[Python-Dev] Unicode support in getargs.c

Martin v. Loewis martin@v.loewis.de
Thu, 3 Jan 2002 22:38:56 +0100


> > I see. u# could be made work for Unicode objects alone, but it would
> > have to reject string objects.
> 
> Martin, I don't agree here: string objects could hold binary UCS-2/UCS-4 
> data.

They could. Most likely, they don't. Explicit is better then implicit:
Anybody wishing to pass UCS-2 binary data to a function expecting
character strings should do

  function(unicode(data, "UCS-2BE")) # or LE if appropriate

> es# has logic in place which allows either copying the raw data
> to a buffer you provide or have it allocate a buffer of the
> right size for you.
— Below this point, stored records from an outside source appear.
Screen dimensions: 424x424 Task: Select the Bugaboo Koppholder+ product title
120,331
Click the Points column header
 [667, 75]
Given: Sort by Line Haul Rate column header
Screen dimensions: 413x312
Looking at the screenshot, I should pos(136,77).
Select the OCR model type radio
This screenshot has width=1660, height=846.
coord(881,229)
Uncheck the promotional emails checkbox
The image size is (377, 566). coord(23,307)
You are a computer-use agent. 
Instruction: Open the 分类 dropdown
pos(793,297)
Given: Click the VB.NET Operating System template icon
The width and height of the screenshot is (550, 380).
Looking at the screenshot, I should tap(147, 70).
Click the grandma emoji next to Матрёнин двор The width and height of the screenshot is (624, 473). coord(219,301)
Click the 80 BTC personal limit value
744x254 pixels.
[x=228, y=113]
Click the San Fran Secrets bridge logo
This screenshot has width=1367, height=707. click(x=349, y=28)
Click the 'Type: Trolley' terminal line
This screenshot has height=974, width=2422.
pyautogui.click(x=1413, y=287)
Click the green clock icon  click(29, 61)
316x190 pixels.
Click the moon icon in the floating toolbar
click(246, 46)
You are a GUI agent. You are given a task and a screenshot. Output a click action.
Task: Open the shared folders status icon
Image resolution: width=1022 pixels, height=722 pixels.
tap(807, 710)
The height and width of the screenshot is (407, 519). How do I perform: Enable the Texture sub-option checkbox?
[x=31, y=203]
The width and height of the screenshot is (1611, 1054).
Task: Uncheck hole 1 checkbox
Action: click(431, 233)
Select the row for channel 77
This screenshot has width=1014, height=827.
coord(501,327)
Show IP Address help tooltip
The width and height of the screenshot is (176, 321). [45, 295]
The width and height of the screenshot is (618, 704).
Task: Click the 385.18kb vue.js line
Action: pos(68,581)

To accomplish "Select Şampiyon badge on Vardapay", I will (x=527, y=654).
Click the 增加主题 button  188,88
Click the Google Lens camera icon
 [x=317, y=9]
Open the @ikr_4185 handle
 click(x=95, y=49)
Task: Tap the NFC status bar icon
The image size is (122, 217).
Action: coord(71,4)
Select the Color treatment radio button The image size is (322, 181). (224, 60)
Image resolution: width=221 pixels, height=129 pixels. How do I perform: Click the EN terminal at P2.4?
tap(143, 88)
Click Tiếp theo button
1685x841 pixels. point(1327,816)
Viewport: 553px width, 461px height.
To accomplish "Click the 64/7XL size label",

That's why I proposed to extend it support
> Unicode raw data as well.

Even though es# is cleanly defined, it is still undesirable to use,
IMO: it requires more copies of data than necessary. If explicit
memory management is required, it should be exposed through
Py_DECREF. That is easy to understand, and it allows to share
immutable objects, thus avoiding copies.


> > PyObject *Py_UnicodeOrString(PyObject *o, void *ignored)){
> >   if (PyUnicode_Check(o)){
> >     Py_INCREF(o);return o;
> >   }
> >   if (PyString_Check(o)){
> >     return PyUnicode_FromObject(o);
> >   }
> >   PyErr_SetString(PyExc_TypeError,"unicode object expecpected");
> >   return NULL;
> > }
> 
> Martin, note that PyUnicode_FromObject() already does the Unicode
> pass-through (even more: it makes sure that you get a true Unicode
> object, not a subclass).

I noticed. However, I'd like Py_UnicodeOrString to fail if you are not
passing a character string (and I'd see no problem in accepting
Unicode subtypes without copying them). This is a minor point, though
- I might have written

PyObject *Py_UnicodeOrString(PyObject *p, void* ignored){
  return PyObject_FromObject(o);
}

as well.

> Jack wants to get string and Unicode objects converted to Unicode 
> automagically and then receive a pointer to a Py_UNICODE buffer and
> a size. 
> 
> The current solution for this is to use the "O" parser,
> fetch the object, pass it through PyUnicode_FromObject(), then
> use PyUnicode_GET_SIZE() and PyUnicode_AS_UNICODE() to access
> the Py_UNICODE buffer and finally to Py_DECREF() the object returned
> by PyUnicode_FromObject().

That is the solution, although I would claim that using the O& parser
is simpler, and more flexible.

> What I proposed was to extend the "es#" parser marker with a new
> modifier: "eu#" which does all of the above except that it either
> copies the Py_UNICODE data to a buffer you provide or a newly
> allocated buffer which you then have to PyMem_Free() after usage.
> 
> How does this sound ?

Terrible. It copies a Unicode object without any need. It also adds to
the inflation of format specifiers for getargs; this inflation is
terrible in itself.

Regards,
Martin